Keeping pace with shady traders

While it may be impossible to completely rid the financial markets of abusive practices like front-running or painting the tape, regulators and exchanges must compete in the technology arms race if they wish to limit the impact of deceitful trading.
By None

While it may be impossible to completely rid the financial markets of abusive practices like front-running or painting the tape, regulators and exchanges must compete in the technology arms race if they wish to limit the impact of deceitful trading.

Abusive trading – the practice of manipulating prices, typically through illicit use of market information, before placing an order – can be hard to spot, especially during volatile market conditions when spikes in volume and value are not uncommon.

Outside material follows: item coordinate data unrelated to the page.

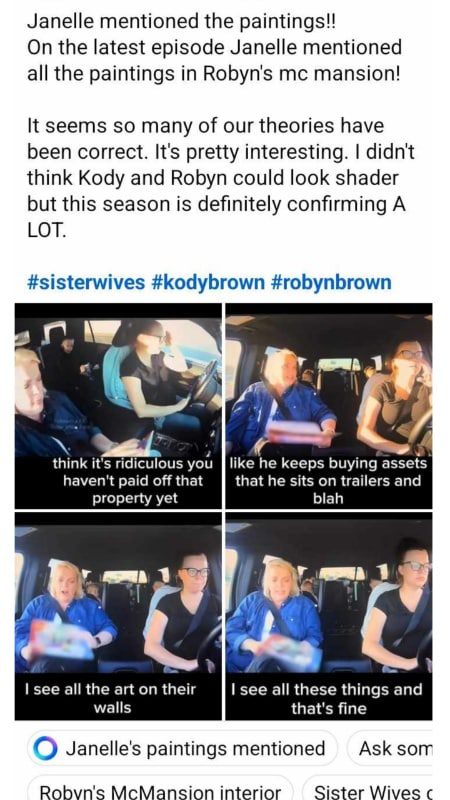
Task: Tap the paragraph starting "It seems so many"
Action: [x=217, y=178]
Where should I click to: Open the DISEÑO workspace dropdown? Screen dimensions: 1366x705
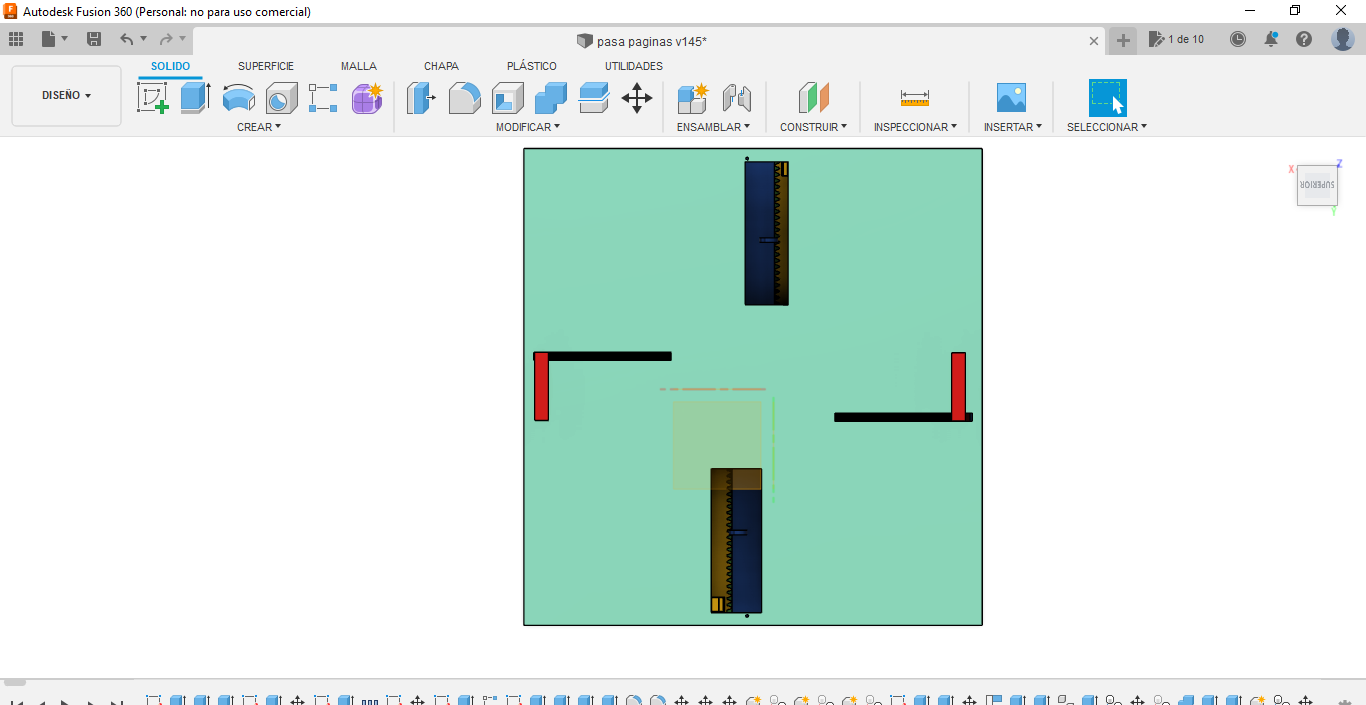[66, 96]
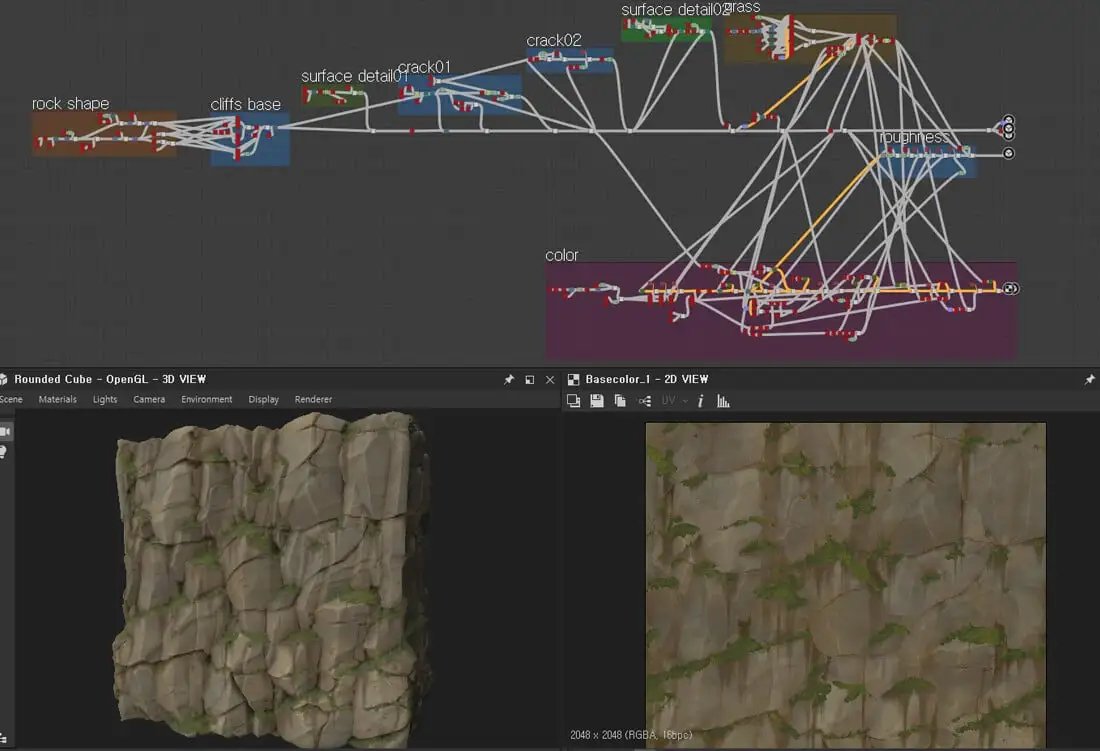
Task: Open the Materials menu in 3D view
Action: [x=57, y=400]
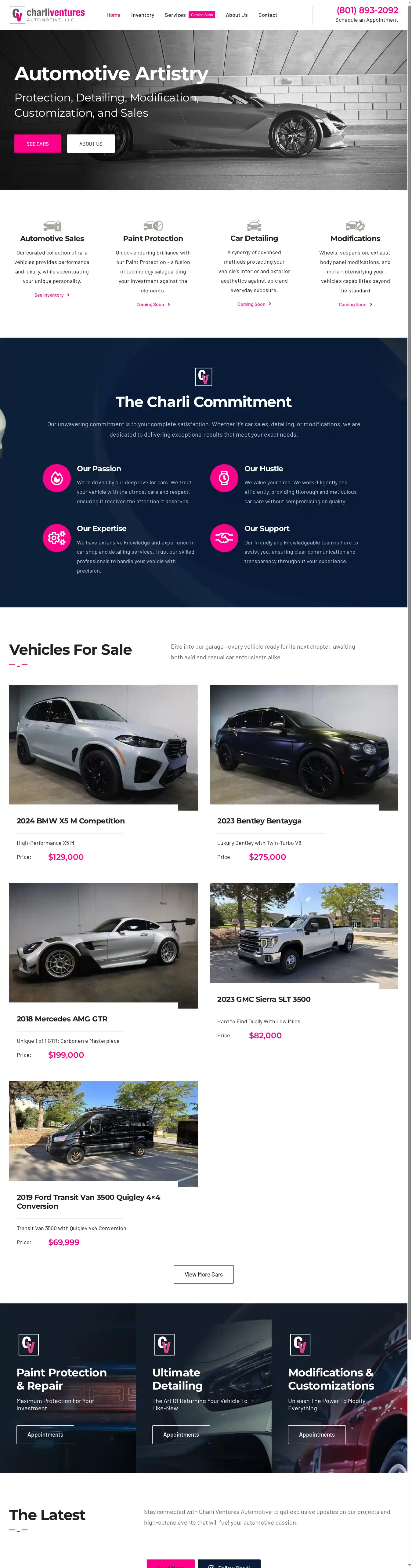Click the Our Expertise gears icon

coord(56,538)
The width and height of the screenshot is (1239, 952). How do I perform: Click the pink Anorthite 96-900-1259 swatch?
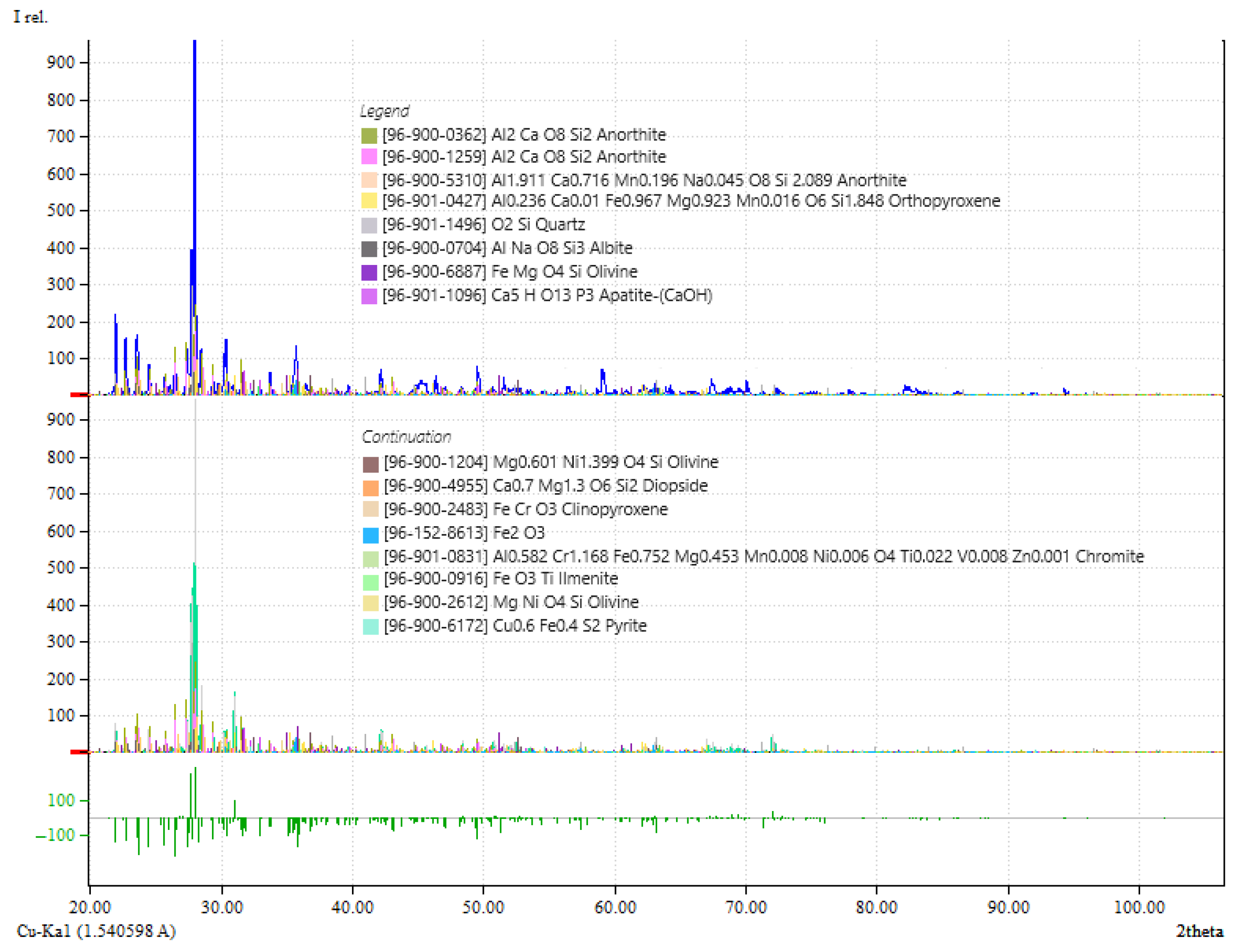point(369,157)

And because abusive trading is hard to define and identify, it is inconsistently and subjectively regulated. As such, practices like painting the tape, where a trader sends streams of orders to the market before modifying or cancelling them to give an impression of market activity, continue largely unchecked. The recent growth in high-frequency trading has only compounded the difficulties of policing trading.

“There will always be clever, more tech-savvy traders that will find contentious methods of trading,” said Adrian Fitzpatrick, head of investment dealing, Aegon Asset Management. “The regulators try and play catch-up and succeed in closing some of the open doors, but they will always struggle.”

In a trading landscape increasingly dominated by sophisticated technology, it is imperative that regulators and exchanges have equal, if not better, information and systems than market participants, with the ability to detect abusive trading behaviours before the offender has a chance to capitalise on them.

“Regulators have sophisticated systems to gather information and look historically at what has happened. But by the time the regulator identifies and investigates a problem, people have already lost out and the abusive behaviour has occurred,” says Giles Nelson, senior director of strategy at Progress Apama, the algorithmic trading and complex event processing division of Progress Software. “There is now a push for those systems to be more real time to enable them to respond more quickly before the market has moved. It also sends a signal to those firms that their behaviour is being examined and it is more difficult for them to get away with it.”

Nelson estimates that 30% of merger and acquisition activity has been subject to insider trading and has become a particular focus for regulators in recent times.

Rather than the more conventional method of probing activity after market close, patterns of market abuse can be programmed into detection and monitoring tools while exchange feeds can be analysed for abnormal trading behaviour in real time. Although historical analysis allows time for a more in-depth look at trading patterns, real-time tools allow regulators and exchanges to make their own updates to ensure they can detect the latest form of market abuse.

“Exchanges and multilateral trading facilities need to analyse trading activity in real time,” said Yann L’Huillier, chief information officer, Turquoise. “Complex event processing systems make it possible to stream multiple sources of data and correlate this in real time for about a tenth of the cost it takes to do this in batch at the end of the day, in a much more reliable way.”

A long-term concern of buy-side traders is front-running, typically the advance placing of orders by brokers (or other market participants) for their own proprietary trading account using information received from a buy-side order.

The FSA recently banned and fined Nilesh Shroff, a former Morgan Stanley trader for “deliberately disadvantaging his customers by ‘pre-hedging’ trades without their consent”. Shroff was fined £140,000 and banned from performing any regulated trading function after he was found to pre-hedge – a practice similar to front-running – on at least seven occasions between June and October 2007.

Aegon’s Fitzpatrick says that this kind of activity is a common worry for buy-side traders, and notes that sales traders that can utilise electronic tools with discretion are highly sought after.

“When you send an order to a sales trading desk, the first thing many will probably do is to announce it across the trading floor,” said Fitzpatrick. “There is still a demand for good quality sales traders who see algorithms and electronic trading functionality as just the tools to facilitate a trade.”

Most agree that the battle against abusive trading practices will never be won, but the arrival of MiFID has unleashed a raft of new execution options for investors to choose from. Fitzpatrick says that, for most traders, using intuition and making full use of these options are the main ways to militate against unfavourable trading practices.

“By using common sense, utilising dark pools and other execution channels, you can minimise your chance of exposure and information leakage,” he says. “Risk pricing, where available, also cancels out a lot of the argument. If you’re happy with the price offered by your broker then you have nothing else to worry about.”